**Written task:** Copy the records line for line, beginning at the line that contains "Click the User Perspective view label" and continuing through the end of the records.

**Dataset entries:**
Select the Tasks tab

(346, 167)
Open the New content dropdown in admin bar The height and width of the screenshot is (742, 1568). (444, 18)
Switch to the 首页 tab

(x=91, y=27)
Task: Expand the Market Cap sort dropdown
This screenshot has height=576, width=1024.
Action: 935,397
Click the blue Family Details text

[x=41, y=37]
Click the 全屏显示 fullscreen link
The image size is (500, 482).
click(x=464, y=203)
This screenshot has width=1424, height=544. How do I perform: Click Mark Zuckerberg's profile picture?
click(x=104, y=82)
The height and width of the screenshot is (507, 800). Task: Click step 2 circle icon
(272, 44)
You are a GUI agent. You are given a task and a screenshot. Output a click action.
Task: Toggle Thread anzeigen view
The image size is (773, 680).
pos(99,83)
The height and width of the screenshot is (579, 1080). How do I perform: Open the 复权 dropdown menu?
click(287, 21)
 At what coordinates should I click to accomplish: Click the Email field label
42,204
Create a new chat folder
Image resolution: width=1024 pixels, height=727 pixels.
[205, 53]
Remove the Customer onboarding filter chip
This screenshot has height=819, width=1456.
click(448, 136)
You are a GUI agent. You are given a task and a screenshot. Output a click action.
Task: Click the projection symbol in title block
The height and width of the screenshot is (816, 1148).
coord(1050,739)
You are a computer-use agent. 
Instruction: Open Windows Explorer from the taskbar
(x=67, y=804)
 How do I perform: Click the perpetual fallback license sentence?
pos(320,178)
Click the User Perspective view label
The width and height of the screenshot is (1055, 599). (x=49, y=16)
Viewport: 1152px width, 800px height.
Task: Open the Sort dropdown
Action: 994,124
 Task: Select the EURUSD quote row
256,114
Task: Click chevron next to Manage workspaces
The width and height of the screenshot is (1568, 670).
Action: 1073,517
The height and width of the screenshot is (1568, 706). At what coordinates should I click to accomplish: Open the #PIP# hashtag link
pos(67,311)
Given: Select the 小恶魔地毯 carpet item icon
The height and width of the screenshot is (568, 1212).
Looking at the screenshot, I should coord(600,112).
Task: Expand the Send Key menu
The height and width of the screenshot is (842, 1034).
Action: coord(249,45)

**Final answer:**
Click the User Perspective view label
The width and height of the screenshot is (1055, 599). (x=49, y=16)
Viewport: 1152px width, 800px height.
Task: Open the Sort dropdown
Action: 994,124
 Task: Select the EURUSD quote row
256,114
Task: Click chevron next to Manage workspaces
The width and height of the screenshot is (1568, 670).
Action: 1073,517
The height and width of the screenshot is (1568, 706). At what coordinates should I click to accomplish: Open the #PIP# hashtag link
pos(67,311)
Given: Select the 小恶魔地毯 carpet item icon
The height and width of the screenshot is (568, 1212).
Looking at the screenshot, I should coord(600,112).
Task: Expand the Send Key menu
The height and width of the screenshot is (842, 1034).
Action: coord(249,45)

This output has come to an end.